Microsoft’s ‘Titanium’ Renamed, Beta 2 Released

The test code for Microsoft’s ‘Titanium’ has been released for general download under a brand-new name — Exchange Server 2003, the company announced Monday.

Microsoft said the test code for Exchange 2003, which is on schedule for release in the middle of this year, can be downloaded for evaluation as part of the Exchange Joint Development Program (JDP).

Formerly code-named Titanium, Exchange Server 2003 touts messaging a collaboration between servers running on Windows .NET Server 2003 and Windows 2000 Server SP3 or later and with the latest beta 2 release to the general public, Microsoft is featuring tighter integration between Outlook Web Access and the Outlook e-mail client.

Exchange Server 2003 and Outlook 11 are scheduled to be released in mid 2003, following the scheduled spring release of Windows .NET Server 2003.

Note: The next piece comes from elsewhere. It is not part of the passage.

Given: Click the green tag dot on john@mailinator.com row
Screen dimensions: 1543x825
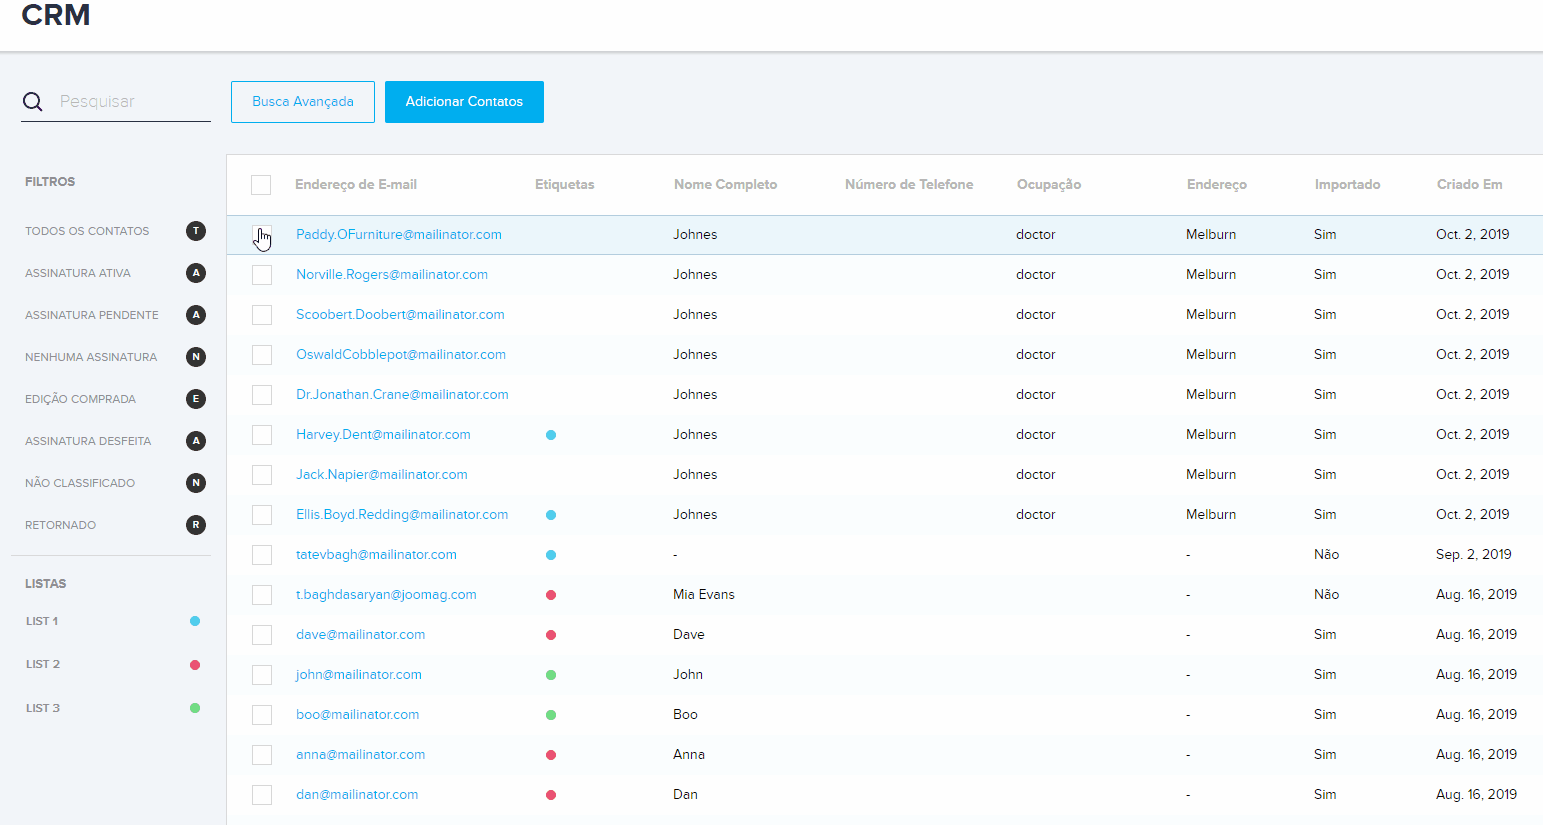Looking at the screenshot, I should pyautogui.click(x=551, y=675).

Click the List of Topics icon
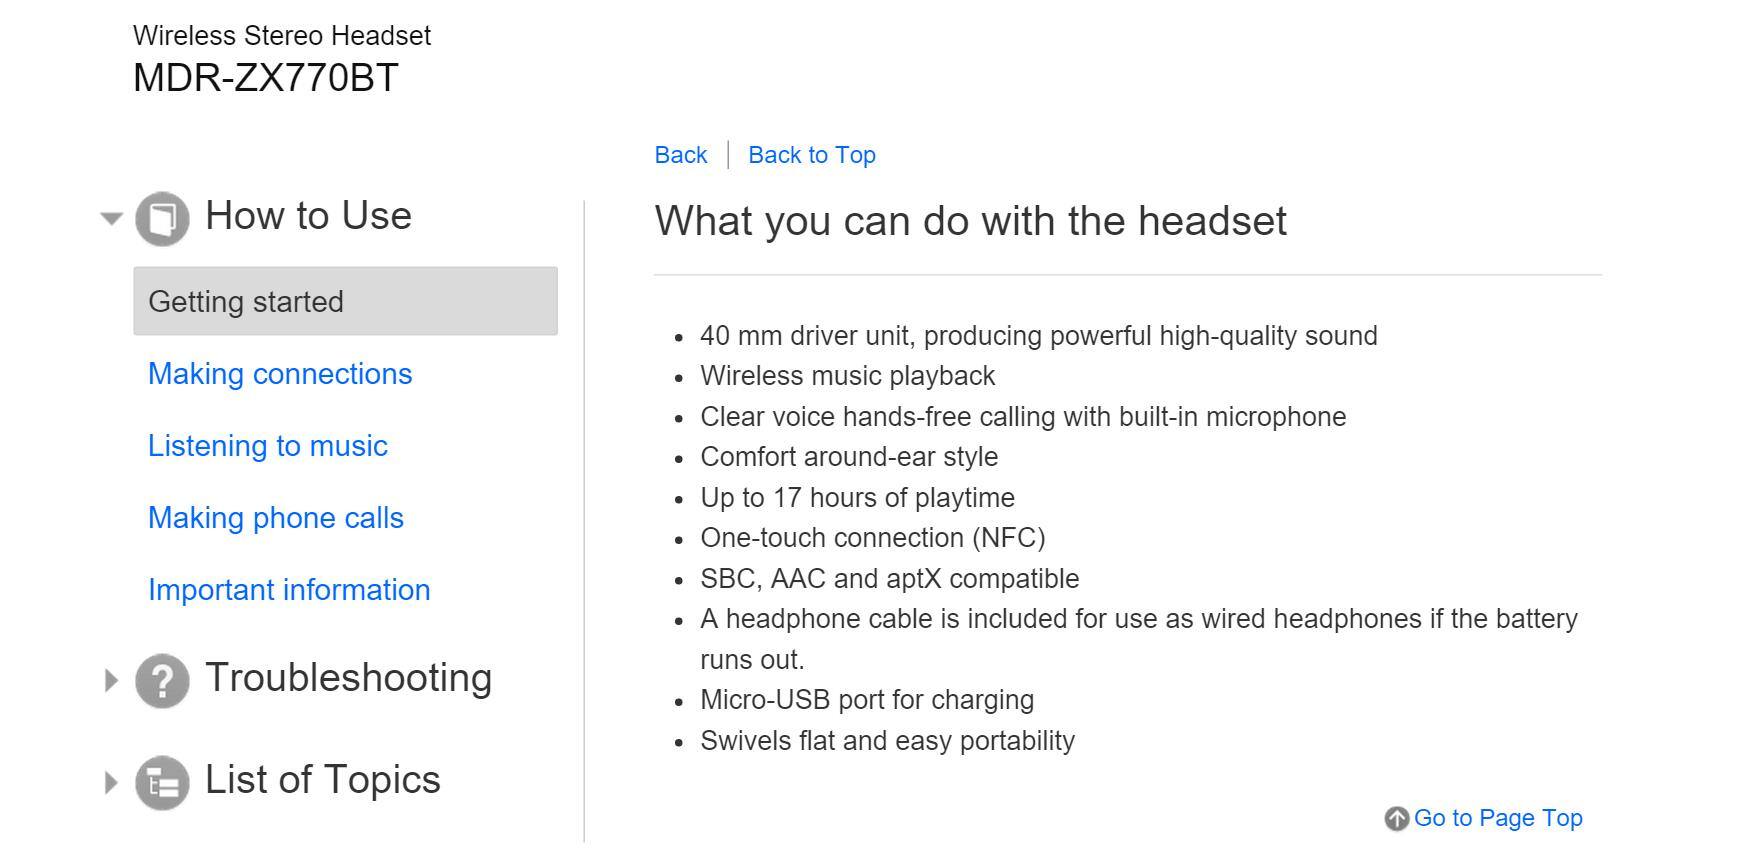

The Redmond software giant said the new ‘Titanium’ release, an incremental upgrade to Exchange 2000 Server, would also place a greater emphasis on security. “This enhanced security frees administrators from having to worry about locking down their systems, enabling them to install and run only those features that they require for their environments,” the company said.

Additionally, Outlook Web Access would now supports the S/MIME, the new version of the MIME protocol that supports encryption of messages. By adopting the S/MIME protocol, Microsoft said IT administrators can time out connections to reduce the likelihood of security breaches created by unattended browser sessions.

Exchange Server 2003 also features new junk e-mail message protection capabilities, including support for connection filtering based on real-time black-hole lists and dial-up user lists, inbound recipient filtering and Spam Beacon Blocking, the company said.

Beta testers can also expect improvements to VSAPI, the virus scanning API that lets third-party anti-virus vendor products run on Exchange servers that do not have resident Exchange mailboxes (such as gateway servers or bridgehead servers). “This will enable the scanning of incoming messages for potentially harmful code as soon as they enter a customer’s environment, and will reduce the operational impact on Exchange mailbox servers,” Redmond said.

With e-mail management high on the task list for IT admins, Microsoft believes upgrading to Exchange Server 2003 and Outlook 11 will mean “greater flexibility and significant enhancements” that save time and ease management for IT professionals.

Exchange Server 2003 features a new cached mode of operation that synchronizes user information in the background, allows users to work from a local copy of their mailbox, regardless of the presence or quality of network connectivity. It also touts an enhanced user interface in Outlook 11, with search folders and a reader pane that provides 40 percent more information on screen than the preview pane in earlier versions of Outlook.

Microsoft has also enhanced the messaging application programming interface (MAPI), which is used for communication between Outlook and Exchange. Beta 2 testers can expect improvements in e-mail performance, due to a reduction in the amount of network traffic between the client and the server, and compression of data on the wire. The MAPI enhancements has been built to let users directly connect to their Exchange server over secured HTTP, avoiding the complexities of connecting to a corporate network when working remotely.

The new version of Exchange comes with native support for wireless access with Outlook Mobile Access and provides support for mobile devices with iMode, cHTML and WAP 2.0 microbrowsers, as well as Pocket PC and SmartPhone devices.